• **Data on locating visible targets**
►
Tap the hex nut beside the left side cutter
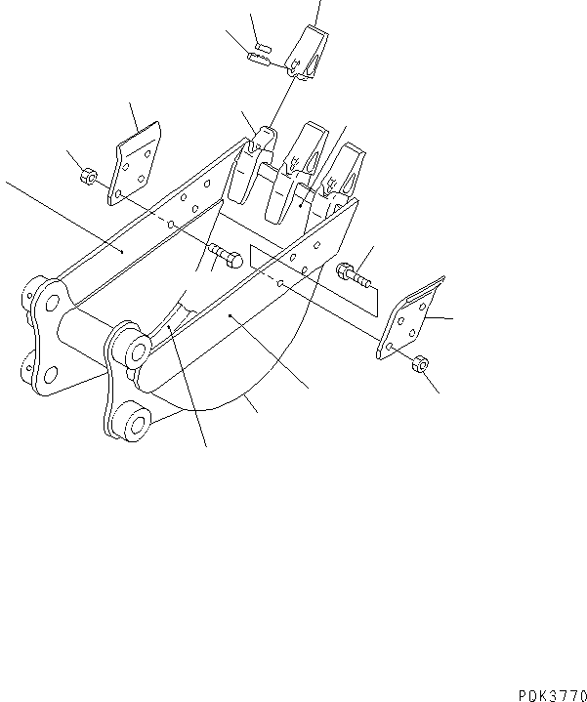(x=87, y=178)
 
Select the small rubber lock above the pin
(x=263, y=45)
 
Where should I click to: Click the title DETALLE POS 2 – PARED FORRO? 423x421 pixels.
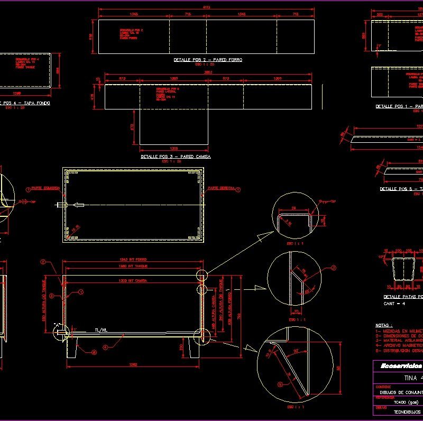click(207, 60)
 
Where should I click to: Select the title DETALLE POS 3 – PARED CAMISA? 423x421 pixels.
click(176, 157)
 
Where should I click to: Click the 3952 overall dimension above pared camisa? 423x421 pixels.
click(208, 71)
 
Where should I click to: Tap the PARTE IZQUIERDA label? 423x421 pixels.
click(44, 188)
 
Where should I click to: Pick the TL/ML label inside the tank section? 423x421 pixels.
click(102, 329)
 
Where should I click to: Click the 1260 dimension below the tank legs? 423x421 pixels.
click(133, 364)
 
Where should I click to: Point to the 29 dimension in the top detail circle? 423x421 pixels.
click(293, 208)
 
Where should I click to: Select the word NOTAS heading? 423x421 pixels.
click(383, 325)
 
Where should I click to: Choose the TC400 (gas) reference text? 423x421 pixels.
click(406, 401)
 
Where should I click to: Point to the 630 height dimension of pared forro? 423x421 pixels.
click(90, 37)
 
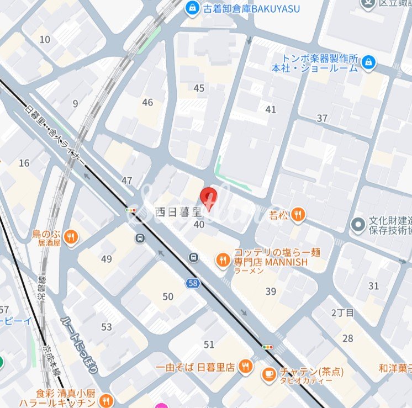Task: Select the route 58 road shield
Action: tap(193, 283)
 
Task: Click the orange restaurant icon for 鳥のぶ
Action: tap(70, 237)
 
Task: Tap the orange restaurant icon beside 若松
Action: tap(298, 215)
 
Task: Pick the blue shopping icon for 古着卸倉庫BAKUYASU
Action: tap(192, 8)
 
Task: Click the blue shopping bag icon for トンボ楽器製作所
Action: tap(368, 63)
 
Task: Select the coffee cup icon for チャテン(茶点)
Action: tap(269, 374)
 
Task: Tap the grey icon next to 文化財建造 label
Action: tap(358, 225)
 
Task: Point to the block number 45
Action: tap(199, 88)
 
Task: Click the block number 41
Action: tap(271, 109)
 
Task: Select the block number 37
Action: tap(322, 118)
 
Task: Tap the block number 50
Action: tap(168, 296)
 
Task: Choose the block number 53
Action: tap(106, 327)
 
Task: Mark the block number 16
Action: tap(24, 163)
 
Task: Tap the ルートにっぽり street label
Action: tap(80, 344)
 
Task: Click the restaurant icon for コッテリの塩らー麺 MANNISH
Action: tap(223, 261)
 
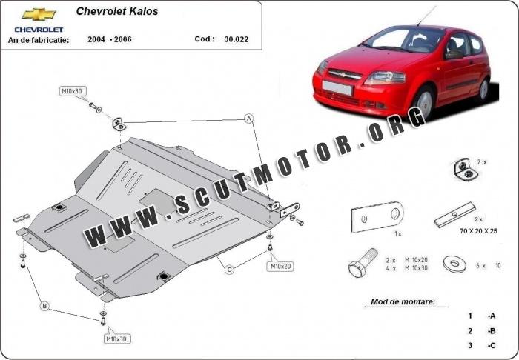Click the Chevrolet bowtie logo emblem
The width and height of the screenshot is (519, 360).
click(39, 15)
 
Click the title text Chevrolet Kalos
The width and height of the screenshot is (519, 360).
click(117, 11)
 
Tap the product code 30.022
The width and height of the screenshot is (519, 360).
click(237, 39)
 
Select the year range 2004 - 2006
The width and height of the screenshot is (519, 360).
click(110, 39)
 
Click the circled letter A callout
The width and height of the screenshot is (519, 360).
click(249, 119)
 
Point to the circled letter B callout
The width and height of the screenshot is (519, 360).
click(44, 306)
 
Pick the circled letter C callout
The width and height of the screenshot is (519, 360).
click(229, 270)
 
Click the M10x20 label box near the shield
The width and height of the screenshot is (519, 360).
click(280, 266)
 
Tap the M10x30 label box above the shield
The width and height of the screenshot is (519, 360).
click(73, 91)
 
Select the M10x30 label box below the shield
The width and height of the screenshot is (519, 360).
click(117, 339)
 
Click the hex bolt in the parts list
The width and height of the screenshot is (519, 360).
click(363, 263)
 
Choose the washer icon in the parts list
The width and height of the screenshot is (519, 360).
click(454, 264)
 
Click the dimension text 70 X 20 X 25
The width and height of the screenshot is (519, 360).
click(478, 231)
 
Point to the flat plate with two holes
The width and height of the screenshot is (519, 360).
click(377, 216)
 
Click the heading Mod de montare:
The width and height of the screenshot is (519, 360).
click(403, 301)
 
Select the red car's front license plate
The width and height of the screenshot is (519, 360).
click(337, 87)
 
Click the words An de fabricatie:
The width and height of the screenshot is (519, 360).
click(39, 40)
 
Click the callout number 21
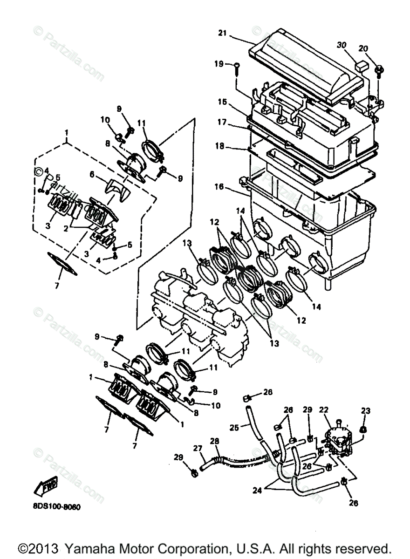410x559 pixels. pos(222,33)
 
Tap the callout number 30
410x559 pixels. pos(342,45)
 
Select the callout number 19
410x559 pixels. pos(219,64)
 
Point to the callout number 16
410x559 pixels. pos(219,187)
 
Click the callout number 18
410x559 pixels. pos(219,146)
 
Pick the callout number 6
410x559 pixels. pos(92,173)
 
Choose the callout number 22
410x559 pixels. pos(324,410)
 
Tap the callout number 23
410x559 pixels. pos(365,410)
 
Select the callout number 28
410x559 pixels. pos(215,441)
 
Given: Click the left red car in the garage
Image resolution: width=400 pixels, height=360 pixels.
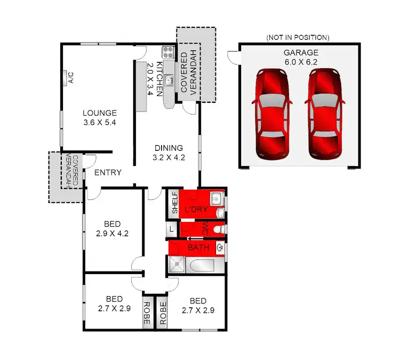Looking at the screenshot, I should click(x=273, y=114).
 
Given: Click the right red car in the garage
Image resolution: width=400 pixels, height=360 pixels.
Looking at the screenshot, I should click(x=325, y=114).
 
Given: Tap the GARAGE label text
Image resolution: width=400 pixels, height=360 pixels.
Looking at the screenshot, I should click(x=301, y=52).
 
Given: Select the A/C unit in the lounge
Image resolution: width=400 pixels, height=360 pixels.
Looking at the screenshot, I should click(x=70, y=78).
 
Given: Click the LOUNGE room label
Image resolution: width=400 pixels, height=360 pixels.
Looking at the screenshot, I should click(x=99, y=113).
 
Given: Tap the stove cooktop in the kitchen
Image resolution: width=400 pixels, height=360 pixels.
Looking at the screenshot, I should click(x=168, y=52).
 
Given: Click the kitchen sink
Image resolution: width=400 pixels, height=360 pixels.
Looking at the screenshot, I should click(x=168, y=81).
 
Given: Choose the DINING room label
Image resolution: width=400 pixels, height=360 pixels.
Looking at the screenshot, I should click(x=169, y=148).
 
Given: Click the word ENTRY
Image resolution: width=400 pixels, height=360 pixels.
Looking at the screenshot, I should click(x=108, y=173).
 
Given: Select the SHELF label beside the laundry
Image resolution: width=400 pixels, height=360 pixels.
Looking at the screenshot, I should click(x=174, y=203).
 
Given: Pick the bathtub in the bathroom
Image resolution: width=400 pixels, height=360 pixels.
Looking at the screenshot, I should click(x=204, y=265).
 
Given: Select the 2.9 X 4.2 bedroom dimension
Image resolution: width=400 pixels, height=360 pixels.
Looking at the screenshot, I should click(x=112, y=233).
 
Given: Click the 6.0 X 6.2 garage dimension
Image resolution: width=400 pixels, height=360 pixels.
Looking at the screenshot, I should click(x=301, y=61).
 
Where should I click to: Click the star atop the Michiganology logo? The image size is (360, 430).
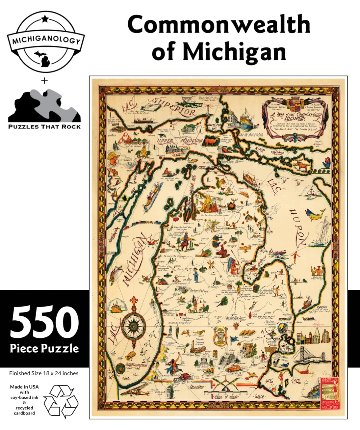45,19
◄
• **Brief**
Count the lines of the data above that contain the string "heading", treating uppercase and lowercase letters as different. Reply with the number alone.

• **Result for this task**
2